Мария Магдалина | страница 44



Но Деций, точно не слыша его, коснулся нежным поцелуем ее опущенных век и продолжал:

– Я завидовал тем покрывалам, в которых ты танцевала, я люблю этот венок, потому что ты носила его на себе, люблю это маленькое зеркальце, потому что оно хранит отражение твоего дивного облика.

– Так возьми его, если любишь, – шепнула Мария, отстегивая пряжку.

– Я буду носить его, как амулет счастья, а ты возьми вот это взамен, – он снял и надел ей на палец перстень с восхитительным изумрудом и потом прибавил как будто между прочим – Ты слышала, что предложил Марий?

Мария молчала; она чувствовала, что если он скажет «пойдем», она не будет даже пытаться противиться, пойдет, отдастся ему со всею страстью, раскроет ему широко руки, груди, колени, но в то же время в ее клокочущей крови рыдала какая-то затаенная, непонятная печаль, что так будет. Муций, однако, точно видя насквозь, что в ней происходит, промолвил:

– Нет, Мария, пусть себе так кончают эту сегодняшнюю оргию куртизанки, эти вакханки, которых мы видели, вся эта ватага платных комедиантов и те, кто пьяны, но не мы. Через несколько дней я уезжаю в Сирию, куда меня вызывает проконсул Вителл, но вскоре я вернусь… Я приобрел здесь, на Офеле, дом, знаешь, там, неподалеку от дворца Гранты; я все велю там переделать и устроить, как нужно для нас. Когда он будет готов, я пришлю доверенного невольника и велю внести тебя, как царевну, в мои чертоги. Я покажу тебе все свои прекрасные коллекции и всевозможные диковины, мы наслушаемся журчанья фонтанов, щебета всевозможных птиц в клетках, наглядимся на игры золотых рыбок в бассейнах, примем душистую ванну, наскоро поужинаем, нарвем роз, и если будет холодно, так в горнице, на великолепном ложе с пурпурным балдахином, а если жарко, так в тенистой беседке, на постели из тигровых кож мы будем любить и ласкать друг друга до самого утра. Ты вернешься к себе, а когда увянут розы, я пришлю опять за тобой, чтоб ты нарвала свежих своей жемчужной рукой.
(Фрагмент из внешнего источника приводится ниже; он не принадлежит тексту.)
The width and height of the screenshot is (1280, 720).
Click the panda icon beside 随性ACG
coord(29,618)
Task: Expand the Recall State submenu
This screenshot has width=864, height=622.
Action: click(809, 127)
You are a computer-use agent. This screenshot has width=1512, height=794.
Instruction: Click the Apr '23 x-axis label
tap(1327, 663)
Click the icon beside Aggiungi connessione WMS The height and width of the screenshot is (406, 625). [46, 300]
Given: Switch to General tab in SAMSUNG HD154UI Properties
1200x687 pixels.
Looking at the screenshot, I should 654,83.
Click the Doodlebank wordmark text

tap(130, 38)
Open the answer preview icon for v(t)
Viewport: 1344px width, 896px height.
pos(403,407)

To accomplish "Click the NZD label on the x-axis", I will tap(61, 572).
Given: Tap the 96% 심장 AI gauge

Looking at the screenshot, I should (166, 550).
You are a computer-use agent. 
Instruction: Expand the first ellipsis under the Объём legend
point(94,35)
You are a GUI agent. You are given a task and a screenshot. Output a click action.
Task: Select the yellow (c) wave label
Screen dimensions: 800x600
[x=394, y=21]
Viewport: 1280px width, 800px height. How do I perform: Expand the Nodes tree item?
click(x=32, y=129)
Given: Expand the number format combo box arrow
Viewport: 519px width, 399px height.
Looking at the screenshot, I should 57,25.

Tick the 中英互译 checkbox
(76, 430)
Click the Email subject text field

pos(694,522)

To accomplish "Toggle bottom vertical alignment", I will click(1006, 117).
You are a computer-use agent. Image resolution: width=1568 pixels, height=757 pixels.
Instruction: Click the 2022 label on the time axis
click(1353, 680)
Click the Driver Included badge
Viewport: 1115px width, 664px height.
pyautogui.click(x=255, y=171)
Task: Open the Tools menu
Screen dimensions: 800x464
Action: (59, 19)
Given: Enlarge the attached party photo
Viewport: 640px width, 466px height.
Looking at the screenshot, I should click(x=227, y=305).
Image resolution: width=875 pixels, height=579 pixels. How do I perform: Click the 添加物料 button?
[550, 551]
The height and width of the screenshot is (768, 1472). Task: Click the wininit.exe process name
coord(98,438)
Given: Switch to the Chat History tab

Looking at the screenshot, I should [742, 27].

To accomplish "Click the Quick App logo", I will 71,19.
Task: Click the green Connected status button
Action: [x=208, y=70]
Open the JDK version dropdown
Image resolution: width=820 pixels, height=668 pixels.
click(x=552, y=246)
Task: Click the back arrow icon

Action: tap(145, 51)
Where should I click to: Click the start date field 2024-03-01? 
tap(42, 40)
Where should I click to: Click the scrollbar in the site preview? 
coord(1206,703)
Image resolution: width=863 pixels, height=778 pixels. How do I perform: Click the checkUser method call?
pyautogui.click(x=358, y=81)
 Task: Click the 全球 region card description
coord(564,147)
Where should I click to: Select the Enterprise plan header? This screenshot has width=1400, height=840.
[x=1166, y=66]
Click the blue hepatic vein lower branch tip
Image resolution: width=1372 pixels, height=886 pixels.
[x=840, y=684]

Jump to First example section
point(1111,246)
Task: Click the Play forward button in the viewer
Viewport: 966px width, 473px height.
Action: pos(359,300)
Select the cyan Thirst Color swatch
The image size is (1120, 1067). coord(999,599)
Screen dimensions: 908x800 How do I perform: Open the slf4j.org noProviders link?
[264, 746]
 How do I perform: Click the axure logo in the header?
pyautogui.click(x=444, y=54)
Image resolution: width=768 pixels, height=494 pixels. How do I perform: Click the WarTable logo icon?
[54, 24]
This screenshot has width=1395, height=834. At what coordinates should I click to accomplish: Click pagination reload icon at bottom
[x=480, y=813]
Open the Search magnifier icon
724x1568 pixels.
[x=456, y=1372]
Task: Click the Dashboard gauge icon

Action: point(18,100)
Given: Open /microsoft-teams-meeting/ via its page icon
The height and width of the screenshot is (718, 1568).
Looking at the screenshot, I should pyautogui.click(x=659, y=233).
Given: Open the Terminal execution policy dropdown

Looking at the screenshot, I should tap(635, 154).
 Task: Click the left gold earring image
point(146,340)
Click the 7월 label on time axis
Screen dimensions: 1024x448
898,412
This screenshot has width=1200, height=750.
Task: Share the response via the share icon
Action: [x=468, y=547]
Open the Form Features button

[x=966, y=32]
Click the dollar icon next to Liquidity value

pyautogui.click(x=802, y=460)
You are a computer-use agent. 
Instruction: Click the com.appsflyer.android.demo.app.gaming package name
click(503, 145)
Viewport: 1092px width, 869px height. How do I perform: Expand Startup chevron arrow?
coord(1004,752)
Он оборвал и стал порывисто, то слегка, то изо всех сил целовать плечи, шею и спину, и от этих поцелуев трепетала кожа, дрожь пробегала по всему ее телу и сжимались плечи.

Деций все время владел собою, и только вздрагивающие, хищные нотки в его голосе выдавали чувственное возбуждение.

– Не будет наслаждения, – продолжал он, прикасаясь рукой снизу к ее грудям, – через которое не пролетел бы вихрь нашей любви. Я буду становиться тобой, а ты мной, я поплыву на тебе в бездну порыва, ты понесешься на мне в сладостную беспредельность забытья… Мы будем упиваться друг другом так, как нам будут нашептывать ночи сладострастия. Вместе с одеждой мы снимем с себя смешную робость стыда, которая чужда богам и героям, не правда ли, Мария? – Он расстегнул ее тунику и выхоленной рукой стал лихорадочно блуждать по атласному ее телу.